I completed first semester before COVID and the experience was different. The following semesters until my last were mostly online. Luckily everything is opening up now, but I would like the opportunity to attend more physical classes.
food and life
Being a Delhi girl, what I miss most about India is the food, especially street food like chaat and momos. There are many Indian supermarkets in Munich. The first time I went shopping, I converted everything I bought into INR. But over time, I got used to it. After much research I found an Indian supermarket where most desi items were available. I also started cooking.
Since Munich has an excellent bicycle (bike) system, I mainly cycle for short distances. Otherwise, this place has a good transportation system of buses, tramps, etc. In addition, you benefit from a student discount on your transport ticket. I live in the main town, but my campus is about 40-45 minutes away.
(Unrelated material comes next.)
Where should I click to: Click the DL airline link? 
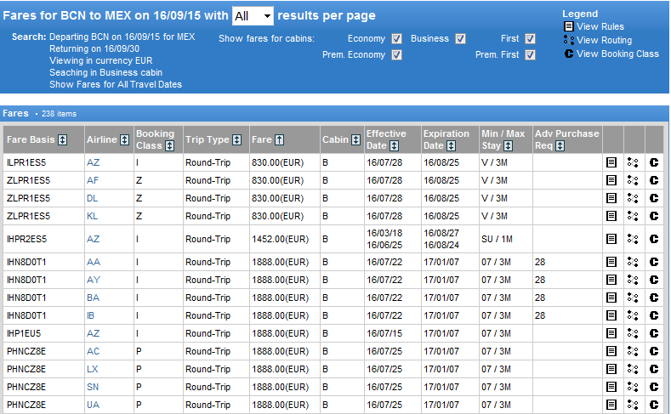(x=93, y=198)
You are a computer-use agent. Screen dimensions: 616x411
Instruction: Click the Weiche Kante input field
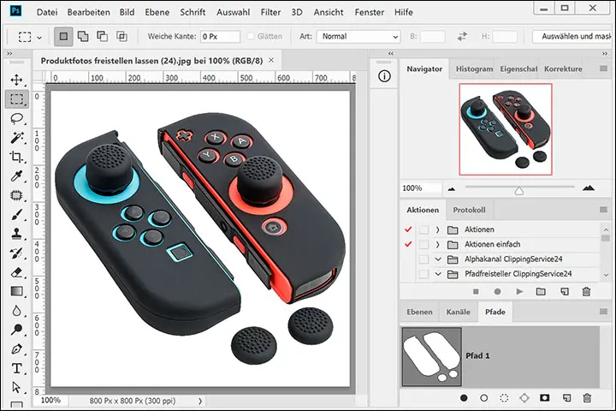(x=220, y=37)
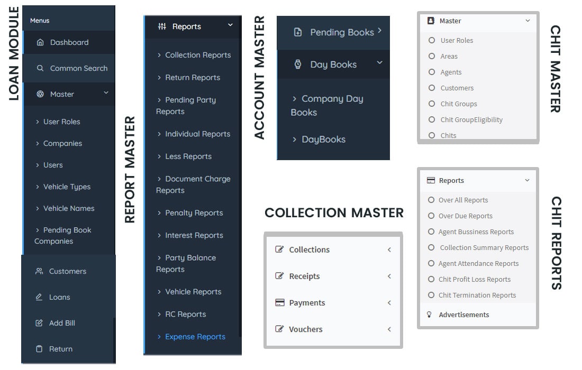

The weather in the city is cold compared to India. The houses here were not built for intense summers. There is no air conditioning concept, so it gets a bit tricky. In Munich, it rains 5-6 days a month.
My advice to students: only study abroad if the college or course you are considering applying to is a good one. I have seen many students apply to universities or courses abroad without enough research and finally return home after spending a lot of money. Define your options, aim for the best and make sure it’s worth it.
The whole admissions process may seem overwhelming, but it is not. It is designed to be done by you. Paying consultants who charge exorbitant sums to do it for you is a waste of time and money. Also be careful when writing your SoP. It shouldn’t read like a resume, but should be about what you’ve done in the past and why you did it.